Dimanche 15 mars 2009 - Troisième Dimanche de Carême B - 1er Scrutin des Catéchumènes adultes (évangile de la Samaritaine)

Test : Êtes-vous bien mariés ? (On peut faire le test pour d’autres, des proches ou des amis)

Exode 20,1-17 - Psaume 18,8-11 - 1 Corinthiens 1,22-25 - Jean 4,5-42
dimanche 15 mars 2009.
 

Test : Êtes-vous bien mariés ?

(On peut faire le test pour d’autres, des proches ou des amis)

Tracez sur une page blanche une ligne verticale séparant deux colonnes. À droite, inscrivez les avantages, à gauche les concessions, additionnez de chaque côté. Comment obtenir le résultat ? Bien sûr en faisant la différence, dit la sagesse humaine. Les masochistes aussi le verront ainsi, quoique dans l’autre sens. Mais l’évangile nous découvre une troisième école.

Le nombre des maris de la Samaritaine (cinq légitimes plus un qui ne l’est pas, comme nous le révèle la réponse de Jésus) est sidérant, surtout pour l’époque. Il évoque les sept maris de la femme qui meurt pourtant sans enfants dans la question des Sadducéens sur la résurrection. Une imagination plus moderne peut y voir comme la réplique de « Cosi fan tutte » aux « mil e tre » du Dom Juan. D’une façon ou d’une autre, il signifie une grande frustration et la tentative aussi vaine qu’obstinée de la surmonter dans la répétition de la même impasse. Eussiez-vous mille maris, chères amies, vous n’en trouverez jamais un parfait par qui votre vie deviendrait pure satisfaction.

C’est pourquoi la troisième école, celle que le Christ nous ouvre, procède autrement dans son estimation. Pour ses adeptes, le résultat s’obtient non par la soustraction, mais par la somme des deux colonnes. Cela suppose que les fameuses concessions soient assumées en renoncements de charité qui deviennent autant d’occasions de progrès spirituel et de croissance dans la communion. Voilà bien la folie de Dieu, cette opération qui réalise la valeur absolue de ce que la sagesse humaine affecte du signe moins.
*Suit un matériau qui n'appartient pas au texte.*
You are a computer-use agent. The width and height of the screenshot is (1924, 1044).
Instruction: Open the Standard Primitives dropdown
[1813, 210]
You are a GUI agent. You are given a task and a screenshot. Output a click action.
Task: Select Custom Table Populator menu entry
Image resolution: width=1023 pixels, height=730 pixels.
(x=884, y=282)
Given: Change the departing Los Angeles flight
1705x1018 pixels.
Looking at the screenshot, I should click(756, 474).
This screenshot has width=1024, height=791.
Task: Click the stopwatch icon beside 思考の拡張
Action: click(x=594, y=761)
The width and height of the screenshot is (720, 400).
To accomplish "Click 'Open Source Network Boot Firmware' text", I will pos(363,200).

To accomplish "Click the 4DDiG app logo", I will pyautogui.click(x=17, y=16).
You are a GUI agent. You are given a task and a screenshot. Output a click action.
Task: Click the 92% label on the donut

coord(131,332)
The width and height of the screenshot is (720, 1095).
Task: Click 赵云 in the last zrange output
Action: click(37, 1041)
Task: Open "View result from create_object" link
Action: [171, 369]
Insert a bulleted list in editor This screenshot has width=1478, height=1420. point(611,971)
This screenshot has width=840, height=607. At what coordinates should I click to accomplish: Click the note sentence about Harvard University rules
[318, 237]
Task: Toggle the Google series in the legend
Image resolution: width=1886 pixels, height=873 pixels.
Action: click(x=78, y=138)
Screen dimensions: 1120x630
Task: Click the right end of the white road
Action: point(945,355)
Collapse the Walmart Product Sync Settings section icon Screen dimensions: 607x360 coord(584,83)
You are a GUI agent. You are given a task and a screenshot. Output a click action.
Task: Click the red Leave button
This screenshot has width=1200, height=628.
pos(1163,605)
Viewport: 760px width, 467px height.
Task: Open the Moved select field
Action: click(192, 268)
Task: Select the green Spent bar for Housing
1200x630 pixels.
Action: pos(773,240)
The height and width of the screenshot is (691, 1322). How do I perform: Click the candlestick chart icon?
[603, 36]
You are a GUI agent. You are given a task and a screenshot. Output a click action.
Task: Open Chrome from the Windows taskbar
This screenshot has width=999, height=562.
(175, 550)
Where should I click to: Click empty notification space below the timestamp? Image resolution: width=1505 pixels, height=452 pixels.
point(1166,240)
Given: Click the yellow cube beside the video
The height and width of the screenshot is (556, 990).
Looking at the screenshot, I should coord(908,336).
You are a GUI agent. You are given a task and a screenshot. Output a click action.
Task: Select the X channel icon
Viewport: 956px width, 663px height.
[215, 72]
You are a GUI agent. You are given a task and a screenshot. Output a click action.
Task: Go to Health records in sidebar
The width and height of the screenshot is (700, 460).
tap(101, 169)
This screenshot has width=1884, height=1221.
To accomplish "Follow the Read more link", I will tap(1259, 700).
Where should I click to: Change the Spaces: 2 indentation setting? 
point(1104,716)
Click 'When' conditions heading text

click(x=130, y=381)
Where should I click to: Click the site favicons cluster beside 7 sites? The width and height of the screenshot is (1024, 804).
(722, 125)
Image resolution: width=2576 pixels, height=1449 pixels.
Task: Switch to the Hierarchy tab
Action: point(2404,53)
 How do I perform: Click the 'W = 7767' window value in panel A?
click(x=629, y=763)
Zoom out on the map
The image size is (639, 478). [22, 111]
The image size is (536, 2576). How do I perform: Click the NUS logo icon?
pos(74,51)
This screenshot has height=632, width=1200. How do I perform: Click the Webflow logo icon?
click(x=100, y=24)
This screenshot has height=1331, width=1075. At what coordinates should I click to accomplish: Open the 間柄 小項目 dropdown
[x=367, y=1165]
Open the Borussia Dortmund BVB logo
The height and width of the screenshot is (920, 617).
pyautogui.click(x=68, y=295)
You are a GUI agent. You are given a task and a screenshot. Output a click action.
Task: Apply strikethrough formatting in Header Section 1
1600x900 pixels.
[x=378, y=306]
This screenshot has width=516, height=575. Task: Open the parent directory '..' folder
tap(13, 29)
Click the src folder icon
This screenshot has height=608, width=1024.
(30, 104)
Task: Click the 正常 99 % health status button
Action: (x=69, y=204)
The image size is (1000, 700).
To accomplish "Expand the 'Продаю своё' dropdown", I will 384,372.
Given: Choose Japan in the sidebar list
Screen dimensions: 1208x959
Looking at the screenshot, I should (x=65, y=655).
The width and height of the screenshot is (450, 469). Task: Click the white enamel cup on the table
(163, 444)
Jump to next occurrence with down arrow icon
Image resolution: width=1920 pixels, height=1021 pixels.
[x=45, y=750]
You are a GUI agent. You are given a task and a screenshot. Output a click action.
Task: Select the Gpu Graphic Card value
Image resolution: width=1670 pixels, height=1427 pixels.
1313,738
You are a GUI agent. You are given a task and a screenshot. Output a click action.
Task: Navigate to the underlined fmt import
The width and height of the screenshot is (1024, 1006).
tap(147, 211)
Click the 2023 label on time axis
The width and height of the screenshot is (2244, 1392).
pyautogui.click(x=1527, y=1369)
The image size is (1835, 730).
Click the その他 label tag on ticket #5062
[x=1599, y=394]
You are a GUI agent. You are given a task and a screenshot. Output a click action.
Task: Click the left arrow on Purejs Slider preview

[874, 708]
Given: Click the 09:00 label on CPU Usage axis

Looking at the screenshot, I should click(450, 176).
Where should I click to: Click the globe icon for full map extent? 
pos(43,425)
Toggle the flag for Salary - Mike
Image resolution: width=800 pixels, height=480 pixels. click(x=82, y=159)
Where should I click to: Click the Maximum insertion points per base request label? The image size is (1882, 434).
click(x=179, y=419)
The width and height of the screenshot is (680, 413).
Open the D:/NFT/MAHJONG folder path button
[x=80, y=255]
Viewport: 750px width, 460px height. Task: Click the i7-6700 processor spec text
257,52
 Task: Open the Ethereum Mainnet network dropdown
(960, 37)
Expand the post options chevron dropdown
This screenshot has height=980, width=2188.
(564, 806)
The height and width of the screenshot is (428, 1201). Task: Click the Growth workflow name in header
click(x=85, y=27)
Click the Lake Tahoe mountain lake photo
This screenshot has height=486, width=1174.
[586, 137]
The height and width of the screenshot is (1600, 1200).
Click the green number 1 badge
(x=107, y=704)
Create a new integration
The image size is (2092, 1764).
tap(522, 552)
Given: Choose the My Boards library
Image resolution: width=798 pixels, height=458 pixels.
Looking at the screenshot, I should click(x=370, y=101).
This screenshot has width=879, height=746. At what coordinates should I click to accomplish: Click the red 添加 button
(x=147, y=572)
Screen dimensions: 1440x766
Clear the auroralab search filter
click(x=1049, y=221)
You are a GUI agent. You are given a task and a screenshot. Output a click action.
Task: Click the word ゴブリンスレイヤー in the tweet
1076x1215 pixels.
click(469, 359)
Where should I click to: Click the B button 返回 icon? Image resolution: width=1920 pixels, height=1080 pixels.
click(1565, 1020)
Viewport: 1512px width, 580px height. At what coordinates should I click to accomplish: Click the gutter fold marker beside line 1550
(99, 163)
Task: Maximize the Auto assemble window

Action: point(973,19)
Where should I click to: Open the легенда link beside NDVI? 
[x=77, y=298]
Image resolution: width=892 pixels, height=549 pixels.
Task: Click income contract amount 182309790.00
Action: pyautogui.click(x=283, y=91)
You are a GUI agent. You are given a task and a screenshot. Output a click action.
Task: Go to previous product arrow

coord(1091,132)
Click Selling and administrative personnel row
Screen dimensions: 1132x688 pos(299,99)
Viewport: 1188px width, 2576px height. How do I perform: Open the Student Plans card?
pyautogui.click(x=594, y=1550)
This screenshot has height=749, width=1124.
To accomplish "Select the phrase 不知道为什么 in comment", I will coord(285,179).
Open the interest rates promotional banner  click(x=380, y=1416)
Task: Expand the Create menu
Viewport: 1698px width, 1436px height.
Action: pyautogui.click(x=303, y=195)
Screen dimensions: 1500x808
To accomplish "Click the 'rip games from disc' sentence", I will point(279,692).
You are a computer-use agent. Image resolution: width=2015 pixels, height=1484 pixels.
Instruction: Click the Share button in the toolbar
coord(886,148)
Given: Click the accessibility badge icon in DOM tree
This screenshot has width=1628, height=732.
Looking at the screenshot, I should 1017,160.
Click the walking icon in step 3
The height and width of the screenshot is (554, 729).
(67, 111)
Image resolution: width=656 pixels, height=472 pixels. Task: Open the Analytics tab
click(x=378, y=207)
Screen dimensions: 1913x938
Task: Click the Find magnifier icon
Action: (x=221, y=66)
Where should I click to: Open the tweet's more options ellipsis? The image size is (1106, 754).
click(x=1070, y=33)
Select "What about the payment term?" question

Déjà la Loi de Moïse nous montrait ce chemin. Qu’elle s’exprime en une série d’interdits peut sembler odieusement répressif à nos rêveries libertaires modernes, alors qu’elle s’inscrit ainsi dans la perspective d’un renoncement à soi sans lequel il n’est pas d’amour de l’autre possible. D’ailleurs, si elle s’énonce au futur plutôt qu’à l’impératif, c’est bien qu’il s’agit d’une promesse dont nous connaissons le résumé que le Fils nous a révélé : Tu aimeras.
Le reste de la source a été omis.